The idea of minimalism greatly intrigues me. The idea of minimalism also seems quite impossible to me.
It sounds wonderful. Less clutter, less stuff, less stress. Easy enough right? All you have to do is get rid of everything you’ve ever loved.
A little dramatic I know, but I’ve been struggling with the idea of minimalism for a while now, and I can’t quite seem to commit. Especially when it comes to things from my childhood.
How This Started
This past weekend, I spent a few days with my parents back home. These parents of mine, whom I love dearly, are on a rapid and thorough mission to purge their home of junk that has accumulated over the years.
Just last year they became empty nesters so it is now a natural time in life to start going through things, dividing up old belongings and selling what is no longer needed. Right in the middle of their enormous garage sale is where my weekend home happened to fall.
I just made a move myself, and let me tell you, there is no better way to humble an aspiring minimalist. When all of your belongings are piled into one space, it is truly overwhelming to see how much crap you own.
In the midst of unpacking and getting rid of as much stuff as I could, I made the trip home to see my parents who were doing the same thing. I left with a trunk full of boxes of old school papers, books, dance costumes and more. To be honest, I got home three days ago and the boxes are still in the trunk of my car because I’m not quite ready to face them.

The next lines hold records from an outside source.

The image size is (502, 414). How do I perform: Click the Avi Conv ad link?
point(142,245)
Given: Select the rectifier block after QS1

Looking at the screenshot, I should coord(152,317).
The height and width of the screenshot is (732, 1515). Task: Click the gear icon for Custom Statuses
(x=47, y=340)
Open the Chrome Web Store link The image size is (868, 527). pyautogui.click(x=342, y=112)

My Struggle with Minimalism
Why does minimalism have to involve making choices about keeping my old dance costumes? What if a little girl I know someday would get so much joy from trying them on? Will I regret not being able to look through them and reminisce with my sister again?
And what about all the monogrammed trinkets I have? Kirsten is not exactly a common name and it’s definitely a rare spelling, so I don’t know anyone who would want these things. Giving them to charity seems equally as unlikely that they will ever be purchased and enjoyed. At the same time, I hate the thought of having a storage room filled with things I neither want nor need. What do I do with those things?
Certain things remind me of certain people, memories, or seasons of life. How do you capture those memories if you dump the stuff?
Next time we move we will have less stuff, but the process of getting there is harder than I thought it might be.
A friend of mine recently talked about acquiring her mother’s china set when she passed away. My friend already had a china set so she almost gave it away. Looking at me she said, “I didn’t want it when I was your age, I thought it was so unnecessary. Now I’m so thankful I still have it to look at, use, and think about my mom again.”
Will I wish I could have said that about some thing I’m currently considering getting rid of, or will I end up pulling it out of the closet in 20 years saying, “Why on earth did I keep this?”
That unknown is my real struggle with minimalism. How do I know which things will be which?
I know I can’t be alone in this struggle. How have your struggles with stuff impacted your life? Do you have any minimalism advice for me?